CRONACA

Obiettivo renderla di interesse turistico

L'Isola di Bergeggi torna al Comune per 20 anni: ora Ŕ caccia ai finanziamenti

sabato 05 maggio 2018
L'Isola di Bergeggi torna al Comune per 20 anni: ora Ŕ caccia ai finanziamenti

BERGEGGI - L'isola di Bergeggi (SV) torna in comodato d'uso al Comune per 20 anni.

Dopo mesi di trattative è stato finalmente raggiunto l' accordo tra la proprietà dell' isola (famiglia Zunino e Brugna) e il Sindaco Roberto Arboscello, 

Il punto fondamentale su cui c'è stata la convergenza è l' obiettivo comune di valorizzare l' isola per renderla un luogo di interesse turistico per l' intero comprensorio.

Il precedente comodato d' uso, stipulato nel lontano 2001 e scaduto nel 2016, non aveva soddisfatto la proprietà, che imputava alle passate amministrazioni bergeggine una mancanza di interesse e attenzione verso l' isola, l' assenza di investimenti con la conseguente mancata valorizzazione della stessa.

Dalla scadenza del precedente comodato è stata intavolata una trattativa con il nuovo Sindaco Arboscello, che fin dal momento del suo insediamento manifestò l' intenzione di rendere l' isola fruibile al pubblico, rendendola una risorsa turistica per Bergeggi e per tutto il Golfo dell' Isola. Da qui la decisione della proprietà di cedere in comodato d' uso l' isola all' amministrazione guidata dallo stesso Arboscello.

Scopo del comodato è quello di consentire, nelle forme più appropriate, la fruizione didattica, naturalistica e scientifica dell’Isola di Bergeggi e lo svolgimento di attività di studio, monitoraggio e ricerca scientifica nei settori delle scienze naturali e della tutela ambientale, nonchè consentire le attività che meglio verranno ritenute idonee ai fini della valorizzazione dell’isola stessa e ciò eventualmente anche mediante manifestazioni di interesse pubblico quali visite guidate o manifestazioni culturali.

"Sono molto soddisfatto - ha dichiarato il sindaco Arboscello - Oggi l' isola torna nelle disponibilità di Bergeggi e dei bergeggini.

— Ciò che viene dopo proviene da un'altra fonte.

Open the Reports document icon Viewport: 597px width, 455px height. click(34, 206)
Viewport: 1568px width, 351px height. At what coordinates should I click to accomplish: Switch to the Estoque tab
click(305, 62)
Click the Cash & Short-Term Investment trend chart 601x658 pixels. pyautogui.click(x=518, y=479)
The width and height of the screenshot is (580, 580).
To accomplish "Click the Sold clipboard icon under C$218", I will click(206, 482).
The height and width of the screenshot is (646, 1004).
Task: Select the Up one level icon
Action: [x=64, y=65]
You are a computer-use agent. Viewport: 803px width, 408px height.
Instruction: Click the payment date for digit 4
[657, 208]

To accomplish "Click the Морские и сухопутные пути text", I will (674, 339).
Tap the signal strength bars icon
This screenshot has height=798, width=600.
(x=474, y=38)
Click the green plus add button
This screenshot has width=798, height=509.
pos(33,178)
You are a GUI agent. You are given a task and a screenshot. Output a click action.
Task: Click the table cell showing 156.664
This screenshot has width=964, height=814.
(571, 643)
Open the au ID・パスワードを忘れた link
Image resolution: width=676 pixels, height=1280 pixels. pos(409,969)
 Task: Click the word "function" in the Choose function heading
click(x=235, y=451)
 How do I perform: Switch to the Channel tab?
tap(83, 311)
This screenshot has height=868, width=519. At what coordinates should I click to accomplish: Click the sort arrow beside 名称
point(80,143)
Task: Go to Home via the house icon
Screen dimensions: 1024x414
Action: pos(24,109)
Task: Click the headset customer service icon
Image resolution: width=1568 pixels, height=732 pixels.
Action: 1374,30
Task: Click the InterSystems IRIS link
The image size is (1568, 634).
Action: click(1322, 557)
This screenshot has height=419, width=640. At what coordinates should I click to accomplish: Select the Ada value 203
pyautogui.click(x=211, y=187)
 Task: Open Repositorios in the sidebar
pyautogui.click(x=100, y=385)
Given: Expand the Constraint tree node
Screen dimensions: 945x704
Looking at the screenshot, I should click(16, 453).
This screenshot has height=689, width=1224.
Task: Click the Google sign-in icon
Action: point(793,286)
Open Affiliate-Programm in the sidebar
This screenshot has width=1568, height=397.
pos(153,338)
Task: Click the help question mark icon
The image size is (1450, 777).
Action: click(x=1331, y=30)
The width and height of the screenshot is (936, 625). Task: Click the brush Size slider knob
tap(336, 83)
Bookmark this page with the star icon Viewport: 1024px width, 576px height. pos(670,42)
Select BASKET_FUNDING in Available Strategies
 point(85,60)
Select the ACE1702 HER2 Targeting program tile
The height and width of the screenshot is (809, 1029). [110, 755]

Ora abbiamo il dovere non di trattarla solamente come un bene a disposizione da preservare a livello naturalistico bensì dobbiamo considerarla una grande risorsa turistica, che dovrà diventare un' attrazione per tutti i savonesi, i liguri e i turisti che sceglieranno i nostri territori come meta per le vacanze".